In one sense, an academic approach to anime does not require much beyond access to anime – and access to/familiarity with some kind of theoretical framework to base the approach in and validate it. But, this kind of approach is also exactly what Thomas Lamarre has criticized as exemplifying the “the book report or film review model” of writing about anime – useful, but limited and limiting. Anime studies – like film/television studies in general – must be concerned with more than the texts themselves. How are these texts created (in all senses of the term)? By whom? With what money? For whom? How are they distributed? To where? Again, why?
Asking these kinds of questions, in turn, requires a different set of resources and essentially, a different knowledge base. For example, writing about how anime developed in America in the 1980’s and through the 1990’s could require using articles on the work of various “anime entrepreneurs” that appeared in business publications such as Forbes and Fortune, as well as local magazines and newspapers, and interpreting the annual reports that public companies like 4Kids Entertainment and Navarre (for several years, the corporate parent of Funimation) are required to file. And, the recent announcement by anime streaming platform (“the leading global destination and platform for anime and manga”) Crunchyroll, Inc. that it now has over 1,000,000 paying subscribers, and over 20,000,000 total registered users can lead into a great case study on the kinds of materials that are available for research on the “business of anime”. In the decade now that Crunchyroll has existed, how has it been covered in the media – and in scholarly writing?
In its original form, Crunchyroll was just a central hub for individual users to upload their anime videos – without worrying too much about how legal or illegal this would be – and definitely drew some attention, such as from TechCrunch: Crunchyroll Pushes the Envelope on Video Copyright. So, how did it grow from that to – this?
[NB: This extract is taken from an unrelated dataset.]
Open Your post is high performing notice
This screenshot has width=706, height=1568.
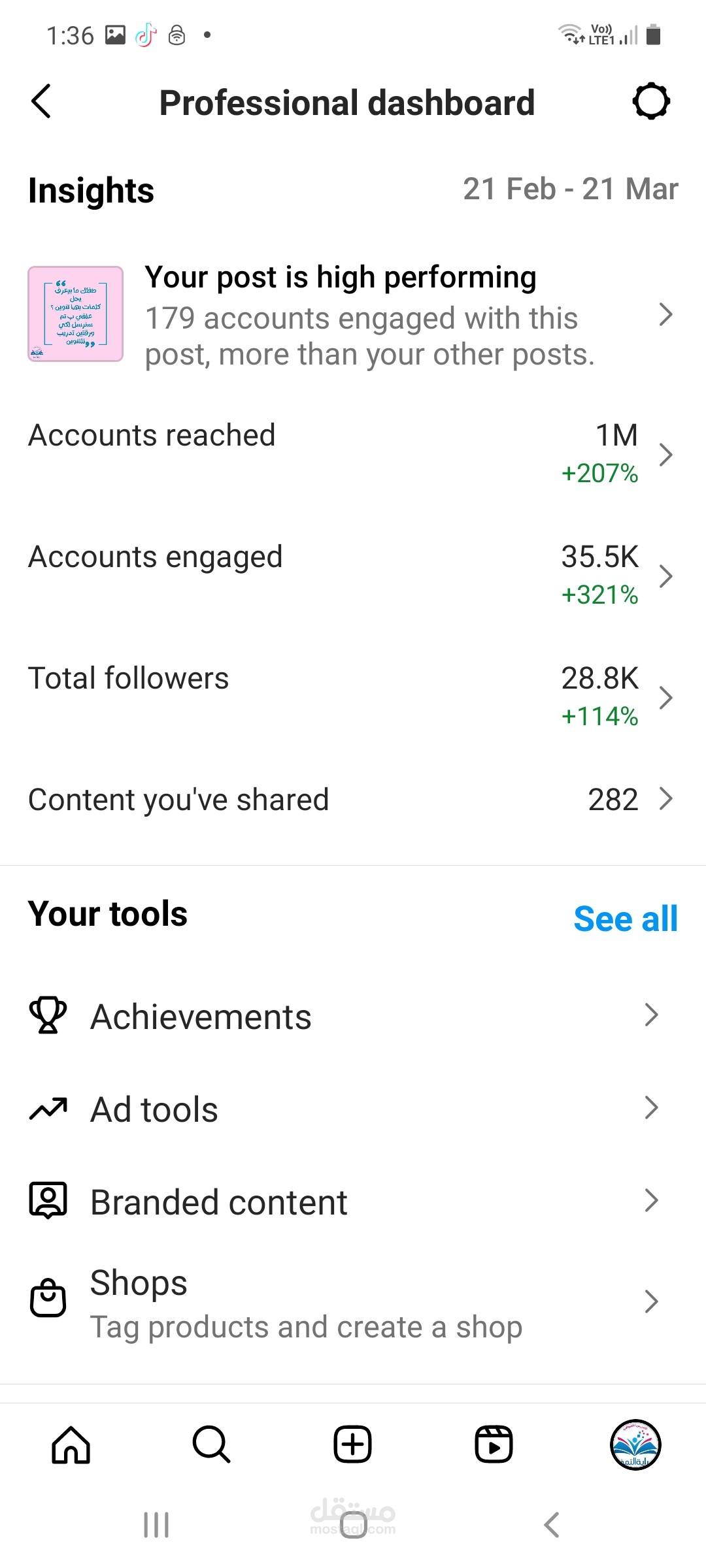pos(369,316)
The first steps of Crunchyroll’s evolution into its present form can be documented in brief notices on specialized websites like PEHub:
“CrunchyRoll Inc., a San Francisco-based video sharing site focused on anime, has raised $4.05 million in Series A funding, according to a regulatory filing. Venrock led the round, with partner David Siminoff joining the board of directors.”
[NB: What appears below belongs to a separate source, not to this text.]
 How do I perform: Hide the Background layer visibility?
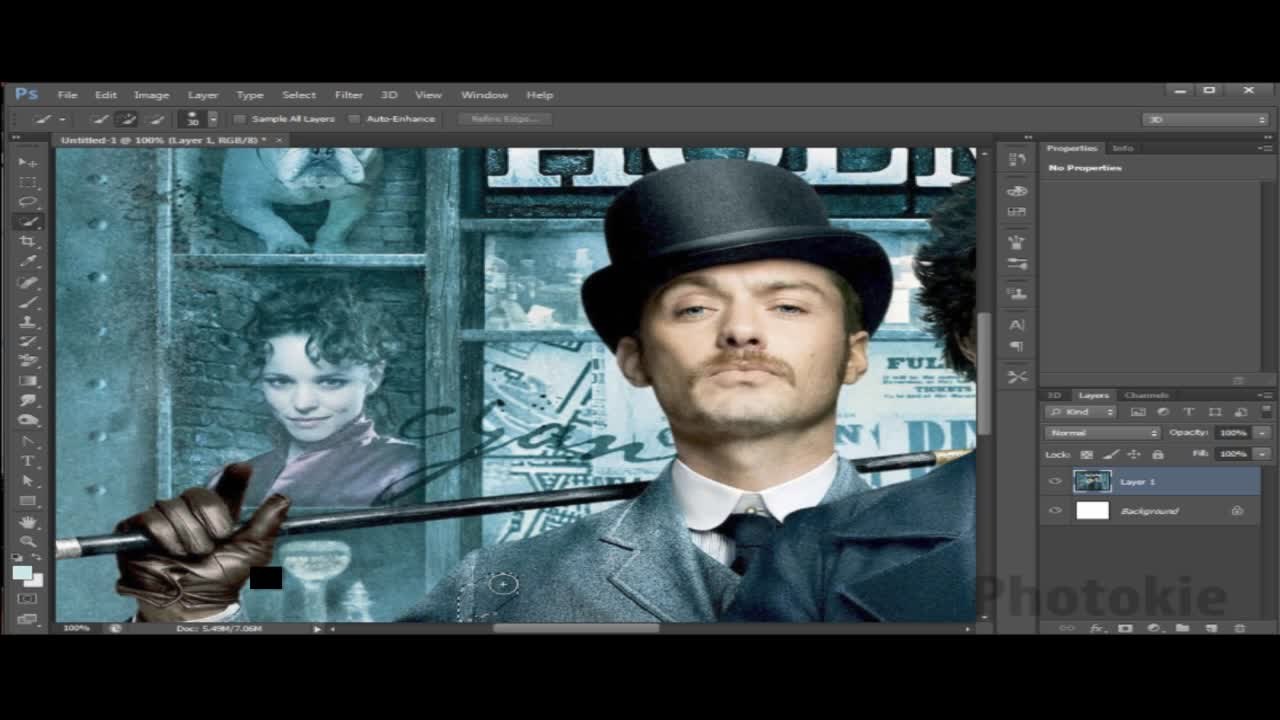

This, of course, led to another look at it by TechCrunch: Copyright Infringement Continues To Pay: $4 million For Crunchyroll.
The next stage, in December of 2013, attracted significantly more media attention:
Chernin Buys Anime Site Crunchyroll to Expand Online Video Assets (Reuters)
Chernin Group Buying Majority Stake in Crunchyroll, the Anime Subscription Site (All Things D)
Chernin Group Takes Majority Stake in Anime Website Crunchyroll (Variety)
Chernin Invests in Anime Streaming Company (New York Times)
Peter Chernin Picks Up Controlling Interest in Cruchyroll for $100 Million (Jewish Business News)
Particularly interesting here is an article by Venrock partner David Pakman, summarizing the appeal of Crunchyroll from an investor’s point of view:
An Emerging New Model for TV? Crunchyroll
So here we are, just a bit more than three years later. And Crunchyroll is now in the Wall Street Journal, again in Variety, and in trade publications like Multichannel News.
On the other hand, academic interest in Crunchyroll’s history, business model, and role or place in the anime industry and how anime actually reaches audiences outside Japan has been limited to a couple of mentions in articles like Cultural consumer and copyright: A case study of anime fansubbing and Boys’ Love anime and queer desires in convergence culture: Transnational fandom, censorship, and resistance that certainly acknowledge it as a source of or conduit for anime outside Japan, but do not particularly elaborate on how it operates either as as site/community or a business. Anne Cooper-Chen, in Cartoon Cultures: The Globalization of Japanese Popular Media (New York: Peter Lang, 2010) provides a bit more background – but, at this point, anything she said is long out of date. Jacqueline Ristola did recently author a paper entitled “From piracy to legitimacy: The rise of Crunchyroll and the exploitation of digital labor”, but that is yet to be published, though it is available from the author’s Academia.edu page. Finally, an upcoming issue of the International Journal of Cultural Studies will include a paper by Shujen Wang (Emerson College) entitled The cloud, online piracy, and global copyright governance, with a section on “piracy as business model: Japanese anime, fansubbing, and Crunchyroll”.
So, the knowledge base and the resources to examine the history of a company like Crunchyroll, and the role it has played in how anime is distributed and presented worldwide are certainly there – and the resources that I mentioned above do not include the coverage that Crunchyroll received over the years in the “enthusiast” and trade press, on sites like the Anime News Network and ICv2.com. And, I am really hopeful that as anime studies continues to develop as a field, scholars working it will take advantage of these kinds of resources and methods and approaches and use them in their work!